2007-04-17 Thread Peter Hardy
I shoot with analogue gear, and very rarely do any post-processing. But
hopefully I can throw a few useful pointers out there.

On Tue, 2007-04-17 at 23:29 +1000, Sharon Doig wrote:
 I am a photography student at ANU. Issues with colour management has
 come up recently in my work flow. I want to have some recommendations
 on a) how to calibrate my Flat Screen NVidia Monitor? b) what kind of
 screen monitor calibration tools should I use and what software?

I use a manual method for gamma correction[1] using the xgamma utility
that should be included with your distribution already. To the best of
my knowledge, hardware devices like Spyders aren't supported under Linux
at all.

For full colour profiling, you should start by checking out little
cms[2]. It provides utilities to help generate ICC colour profiles,
which individual image editors are expected to know how to read (more
often than not, they also use lcms to do so).

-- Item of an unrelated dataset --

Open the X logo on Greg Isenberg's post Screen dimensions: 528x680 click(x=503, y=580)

As far as applications go, while GIMP is the posterchild for Linux image
editing, I wouldn't recommend it for truly serious work. Mostly because
it doesn't handle 16-bit channels. If that matters to you, then the best
option at the moment seems to be CinePaint[3], which started life as a
fork of GIMP aimed at motion picture editing.

Browsing through Wikipedia's entry on linux colour management[4] can
also be pretty constructive.

 c) how do I calibrate my HP Photosmart 7760 Printer to give a very
 close print to what I see on my screen?  

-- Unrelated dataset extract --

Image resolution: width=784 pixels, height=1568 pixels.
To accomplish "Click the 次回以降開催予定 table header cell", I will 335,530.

If you're not using the HPLIP[5] package for your printer, then you
should be. It has full support for your model printer, including
utilities for colour calibration. Browsing their documentation should
set you on the right track.

 Are there anyone who can give advice or have set up colour management
 for photography using a linux set up?

Incidentally, if there is, then I for one would love to see a SLUG talk
about end-to-end digital photography workflow in Linux. Even something
about managing large image libraries would be neat.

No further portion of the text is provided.